Bentornati nel 1969. Ma in Irlanda del Nord

Questa settimana abbiamo trovato un paio di cafoni - Erdoğan e Michel - e perduto un principe, Filippo, duca di Edimburgo. Bilancio non troppo positivo, anche perché va considerato che sulla bilancia delle cose tristi va aggiunto il peso di una riesumazione.

Quella della violenza settaria in Irlanda del Nord, esplosa a Derry (o Londonderry come preferiscono dire in Gran Bretagna) e allargatasi ad altri centri come Carrickfergus, Ballymena, Newtownabbey e, infine, Belfast, città ancora oggi percorsa da rigidi confini tra le aree protestanti (o “unioniste”) e cattoliche (o “repubblicane”). Fino a oggi a scatenare la violenza - scontri con la polizia a colpi di bombe molotov che hanno prodotto decine di feriti - sono stati gli unionisti, o comunque gruppi legati a questa fazione della società, nella quale si è creato un legame tra gli “storici” gruppi paramilitari e bande di criminali.

Abituati ormai da generazioni a guardare al Medio Oriente come all’area del mondo in cui la violenza è pronta a esplodere in ogni istante e le divisioni - religiose, sociali e politiche - sembrano inconciliabili e antiche quanto il Dio per cui si dice di combattere, ci siamo dimenticati di questo angolo di Europa che fino a non molto tempo fa è stato teatro di una guerra civile sanguinosissima, a tratti estesa anche al Regno Unito nella sua interezza.

Un conflitto che solo considerando gli anni delle “Troubles” (1969-1998) ha provocato oltre tremila morti in un’area popolata da meno di due milioni di persone. Se ci si rivolge ancor più lontano nel passato, occorre fare i conti con l’intera storia dei rapporti tra Gran Bretagna e Irlanda, nella quale sono compresi episodi come l’invasione di Oliver Cromwell del 1649 che, tra uccisioni, morti per carestia e malattie, chiese un tributo di centinaia di migliaia di anime.

Insomma, ravvivare questo conflitto - in gran parte contenuto dal “Good Friday Agreement” del 1998 - è davvero un suicidio storico, un inciampo clamoroso sul cammino del progresso umano. Si individua, nella ripresa della violenza, la “colpa” della Brexit. Se di “colpa” non è corretto parlare in uno scenario tanto complesso come quello nordirlandese, va detto che lo sganciamento della Gran Bretagna dall’Unione europea non è estraneo al problema.
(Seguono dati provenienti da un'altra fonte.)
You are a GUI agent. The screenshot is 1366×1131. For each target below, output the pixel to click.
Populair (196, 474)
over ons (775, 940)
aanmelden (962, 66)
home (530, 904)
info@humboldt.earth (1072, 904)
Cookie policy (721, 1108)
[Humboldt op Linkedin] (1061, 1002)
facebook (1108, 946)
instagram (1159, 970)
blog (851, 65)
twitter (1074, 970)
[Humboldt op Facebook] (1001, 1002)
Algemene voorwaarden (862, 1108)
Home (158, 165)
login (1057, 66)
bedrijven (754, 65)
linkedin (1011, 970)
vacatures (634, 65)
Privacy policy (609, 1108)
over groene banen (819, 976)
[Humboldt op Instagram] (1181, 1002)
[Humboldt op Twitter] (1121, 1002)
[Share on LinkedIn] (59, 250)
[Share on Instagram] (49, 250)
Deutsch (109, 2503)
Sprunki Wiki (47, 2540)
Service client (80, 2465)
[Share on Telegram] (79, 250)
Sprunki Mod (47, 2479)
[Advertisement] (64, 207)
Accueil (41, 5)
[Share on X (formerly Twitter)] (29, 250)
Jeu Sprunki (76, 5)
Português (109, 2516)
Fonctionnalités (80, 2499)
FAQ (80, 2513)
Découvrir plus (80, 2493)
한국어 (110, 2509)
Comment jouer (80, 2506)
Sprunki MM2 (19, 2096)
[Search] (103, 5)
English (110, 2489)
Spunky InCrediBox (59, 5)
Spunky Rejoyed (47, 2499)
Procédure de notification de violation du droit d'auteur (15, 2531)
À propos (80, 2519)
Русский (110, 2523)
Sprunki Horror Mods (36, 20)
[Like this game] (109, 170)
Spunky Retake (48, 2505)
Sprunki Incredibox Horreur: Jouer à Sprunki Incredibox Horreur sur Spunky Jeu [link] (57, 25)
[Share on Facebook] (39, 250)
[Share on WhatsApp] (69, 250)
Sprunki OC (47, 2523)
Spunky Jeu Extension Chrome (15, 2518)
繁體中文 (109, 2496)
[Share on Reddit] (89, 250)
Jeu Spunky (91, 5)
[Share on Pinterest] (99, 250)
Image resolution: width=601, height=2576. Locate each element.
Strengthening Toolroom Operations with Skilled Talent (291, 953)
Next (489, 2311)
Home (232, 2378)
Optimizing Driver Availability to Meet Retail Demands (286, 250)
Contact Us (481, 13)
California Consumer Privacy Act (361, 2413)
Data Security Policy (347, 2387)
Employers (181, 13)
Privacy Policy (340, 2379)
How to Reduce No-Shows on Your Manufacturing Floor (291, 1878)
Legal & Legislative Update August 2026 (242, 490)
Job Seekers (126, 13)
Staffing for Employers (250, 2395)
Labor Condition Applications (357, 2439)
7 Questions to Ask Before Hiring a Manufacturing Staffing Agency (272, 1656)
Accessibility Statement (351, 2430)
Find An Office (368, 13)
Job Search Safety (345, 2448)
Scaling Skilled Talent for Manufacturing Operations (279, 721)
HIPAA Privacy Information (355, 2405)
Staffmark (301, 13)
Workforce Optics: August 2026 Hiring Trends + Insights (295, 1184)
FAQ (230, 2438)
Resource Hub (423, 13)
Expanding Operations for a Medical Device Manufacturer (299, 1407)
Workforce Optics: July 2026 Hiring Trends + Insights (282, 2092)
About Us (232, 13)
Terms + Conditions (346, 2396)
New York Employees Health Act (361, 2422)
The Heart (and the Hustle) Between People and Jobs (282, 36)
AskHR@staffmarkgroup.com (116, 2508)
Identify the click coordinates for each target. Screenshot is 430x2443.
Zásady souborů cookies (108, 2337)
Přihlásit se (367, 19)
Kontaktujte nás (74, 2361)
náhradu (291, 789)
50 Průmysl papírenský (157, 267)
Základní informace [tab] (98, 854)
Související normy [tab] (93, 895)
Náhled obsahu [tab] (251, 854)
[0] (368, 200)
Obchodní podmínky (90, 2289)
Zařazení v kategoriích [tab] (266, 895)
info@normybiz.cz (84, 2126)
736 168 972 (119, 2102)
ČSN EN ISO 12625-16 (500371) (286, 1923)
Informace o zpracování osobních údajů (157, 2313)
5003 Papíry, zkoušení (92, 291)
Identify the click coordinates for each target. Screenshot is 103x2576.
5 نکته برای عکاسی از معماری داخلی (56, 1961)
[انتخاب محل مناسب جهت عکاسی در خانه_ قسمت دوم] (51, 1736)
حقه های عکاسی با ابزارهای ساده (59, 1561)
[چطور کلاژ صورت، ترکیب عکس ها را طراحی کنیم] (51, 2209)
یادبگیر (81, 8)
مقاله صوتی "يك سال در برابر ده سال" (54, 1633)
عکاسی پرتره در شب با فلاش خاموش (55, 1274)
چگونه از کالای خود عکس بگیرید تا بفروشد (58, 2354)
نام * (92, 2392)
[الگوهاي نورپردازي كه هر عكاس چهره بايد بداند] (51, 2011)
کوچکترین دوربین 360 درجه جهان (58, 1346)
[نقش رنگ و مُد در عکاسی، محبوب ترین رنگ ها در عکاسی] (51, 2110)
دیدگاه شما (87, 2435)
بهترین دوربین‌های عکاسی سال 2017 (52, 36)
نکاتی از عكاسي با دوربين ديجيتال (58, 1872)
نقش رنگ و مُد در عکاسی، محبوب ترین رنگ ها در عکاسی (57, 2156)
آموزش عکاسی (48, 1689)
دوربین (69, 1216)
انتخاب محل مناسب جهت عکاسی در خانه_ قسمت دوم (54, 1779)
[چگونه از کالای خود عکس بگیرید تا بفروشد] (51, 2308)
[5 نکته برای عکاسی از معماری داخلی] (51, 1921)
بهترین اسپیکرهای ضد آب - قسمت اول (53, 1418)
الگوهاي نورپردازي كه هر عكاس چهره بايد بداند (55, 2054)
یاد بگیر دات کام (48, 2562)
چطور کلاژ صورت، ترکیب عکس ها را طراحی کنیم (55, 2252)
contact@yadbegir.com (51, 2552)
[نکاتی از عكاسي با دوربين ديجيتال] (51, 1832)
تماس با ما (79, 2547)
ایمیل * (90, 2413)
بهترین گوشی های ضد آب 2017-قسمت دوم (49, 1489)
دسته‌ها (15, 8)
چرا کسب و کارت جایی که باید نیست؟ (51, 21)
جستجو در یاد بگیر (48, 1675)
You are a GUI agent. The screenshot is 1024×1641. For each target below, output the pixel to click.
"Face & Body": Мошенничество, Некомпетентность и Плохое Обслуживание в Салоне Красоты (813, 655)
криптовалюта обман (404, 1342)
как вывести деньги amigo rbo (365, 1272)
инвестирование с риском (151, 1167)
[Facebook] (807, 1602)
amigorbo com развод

Al fine di evitare di dover creare un “hard border”, ovvero un confine terrestre con tutte le restrizioni doganali tra un Paese Ue e uno extra-Ue, l’Irlanda del Nord è soggetta a un Protocollo in cui ancora valgono alcune regole europee. Questa può essere la ragione - o il pretesto - che ha portato gli unionisti in strada: gente che si sente lasciata fuori dall’Unione alla quale ha sempre giurato fedeltà assoluta, i cui sentimenti la politica e il crimine - qui stretti un’alleanza quasi trasparente - non esitano a sfruttare.

Una miccia facile da accendere che trova presto modo di innescare un’esplosione (cattolici e protestanti con il Good Friday Agreement avevano imparato almeno un poco a coesistere, mai ad amarsi): molto più difficile spegnere le fiamme. Bentornati nel 1969, insomma. E non è una bella cosa.